Numerical Analysis Questions & Answers  
Question by Student 201627148
Professor,in denormal when e=0000 0000, 1.f change to 0.f. $$\#=(-1)^s*2^p*0.f$$ Here,if p=e-127, e=-127 not e=-126? Because e=0.But you wrote e=-126.
09.17.17
But $e=0$ indicates a special case, not an exponent. Thus, the minimum exponent $p_{\rm min}$ is not calculated using $e=0$ but using $e=1$.
Question by Student 201427143
Professor, Sorry but I'm wondering about the assignment 5.
The range upper limit is $10^{32}$, and the range lower limit is $3*10^{-65}$.
So, I thought 2 equations.

1) $(-1)^s*2^{P_{max}}*1.f_{max}=10^{32}$

2) $(-1)^s*2^{P_{min}}*1.f_{min}=3*10^{-65}$

Then, I got 2 size of bits 8 from eq1, and 9 from eq2.
And I thought the minimum number of bits is 9.
As at 5-(b) I put the 9 in equation $(-1)^s*2^{P_{min}}*0.f_{min}=3*10^{-65}$, I got the negative number of bits on significant.
What is the problem with that?
09.18.17
I'm not sure why you're getting negative bits.. You have more or less the right logic thus (although not perfectly).
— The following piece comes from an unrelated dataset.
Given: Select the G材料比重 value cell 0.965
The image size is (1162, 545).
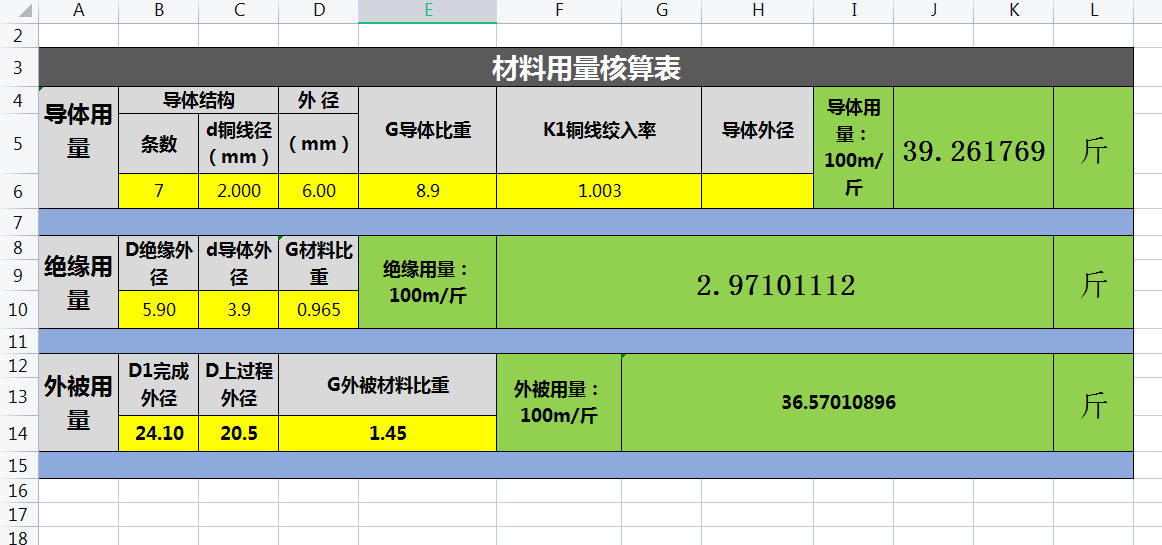Looking at the screenshot, I should (x=318, y=310).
Keep working more on it.
Question by Student 201529190
Dear Professor, in IEEE single precision format p=e-127. I know 127 come from (2^8-2)/2 (just like in the middle). In Assignment#1 Question#5, we are asked to minimize the number of the bits. When I caculate p=e-something, it is necessery for "something" need to be the number that in the middle? Just like 127 in single precision format? Or I can define this "something" whatever I want? (If it can change, maybe I can find a smaller number of the bits.) And I wonder if we need to consider the subnormal numbers in this question. In this question, if the "something" have to in the middle and we need not consider subnormal numbers. Then we just need to find a range (a,b), which: a<3*10^-65,10^32<b. Then the number of bits needed to store the exponent is 9. And maybe the number of bits needed to store the significand is zero. Zero is weird. In question it does not mention machine precision. Thus I think it can be zero. If I make mistake or miss something please forgive me. Please do not limit my message permissions.(I saw someone was limited in last year message.) Thank you very much.
09.19.17
I will answer your question if the numbers are properly typeset. Answer it again below and use to write the math and numbers properly.
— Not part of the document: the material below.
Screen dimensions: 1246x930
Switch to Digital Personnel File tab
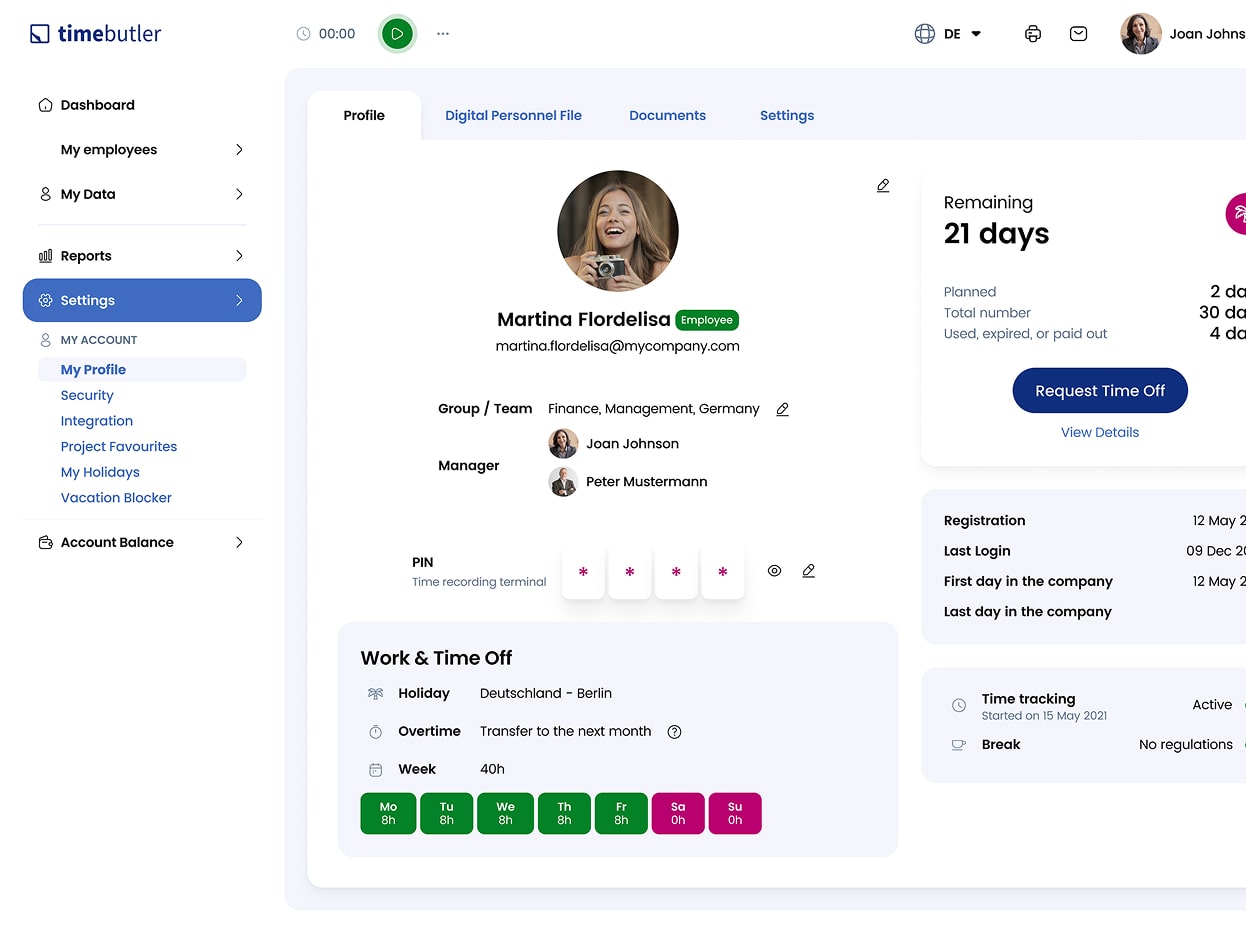tap(513, 116)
Question by Student 201529190
Dear Professor, in IEEE single precision format p=e-127. I know 127 come from $(2^8-2)/2$ (just like in the middle). In Assignment#1 Question#5, we are asked to minimize the number of the bits. When I caculate p=e-something, it is necessery for "something" need to be the number that in the middle? Just like 127 in single precision format? Or I can define this "something" whatever I want? (If it can change, maybe I can find a smaller number of the bits.) And I wonder if we need to consider the subnormal numbers in this question. In this question, if the "something" have to in the middle and we need not consider subnormal numbers. Then we just need to find a range (a,b), which: $a<3*10^{-65},10^{32}<b$. Then the number of bits needed to store the exponent is 9. And maybe the number of bits needed to store the significand is zero. Zero is weird. In question it does not mention machine precision. Thus I think it can be zero. If I make mistake or miss something please forgive me. Please do not limit my message permissions.(I saw someone was limited in last year message.) Thank you very much.
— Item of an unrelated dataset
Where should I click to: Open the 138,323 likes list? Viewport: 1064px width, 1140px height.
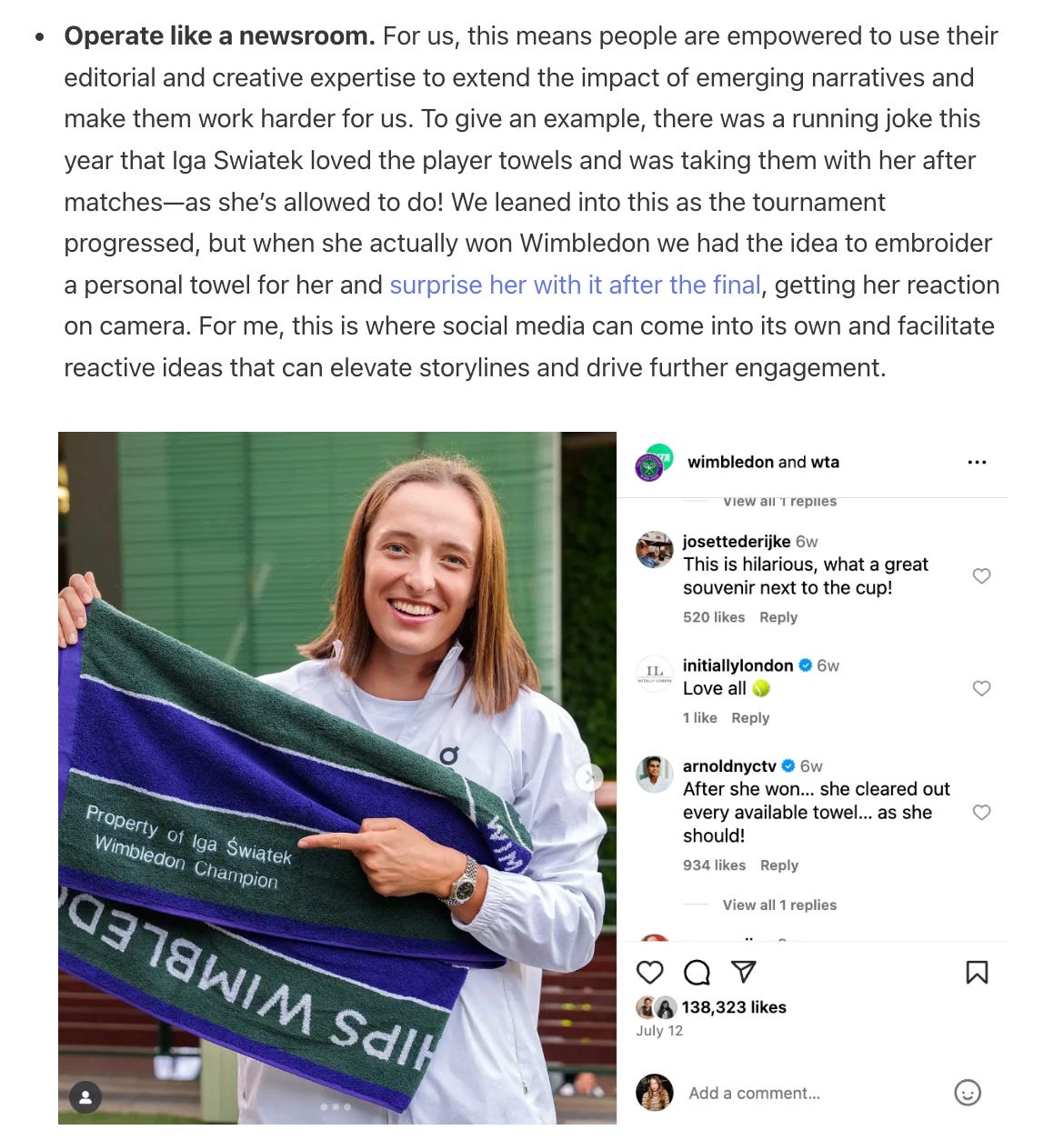click(x=734, y=1007)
The number has to be constructed with the same rules as the float and double types shown in class. So yes, the exponents must be split equally between positive and negative values, and yes, the exponent must include the usual exceptions. Thus, denormal numbers will of course be present.
Question by Student 201427116
Professor, I have a question about Machine epsilon. We have used machine epsilon because of some possible errors on C language. In our class, for example, we calculated like this. $$g*g = (g\pm g*\epsilon_{mach})(g\pm g*\epsilon_{mach}) $$ But in our textbook('Introduction to Numerical Methods', Jeffrey R.Chasnov) the author says like this: "A rough estimate would be $5(1+\epsilon_{mach})=5+5\epsilon_{mach}$, but this is not exact. The exact answer can be found by writing $$ 5 = 2^2(1+\frac{1}{4})$$ so that the next largest number is $$2^2(1+\frac{1}{4}+2^{-23}) = 5 + 2^{-21} = 5+4\epsilon_{mach}."$$ I can't understand why this differece is made between 5 and $2^2(1+\frac{1}{4}).$ And also I'm wondering how can I express certain numbers to get rid of more errors as the author have done in our textbook.
09.24.17
Yes, the relative error can be less than $\epsilon_{\rm mach}$. In class, $\epsilon_{\rm mach}$ was defined as the maximum relative error on a non-denormal float. For most non-denormal floats, the error will of course be less. 1 point bonus boost.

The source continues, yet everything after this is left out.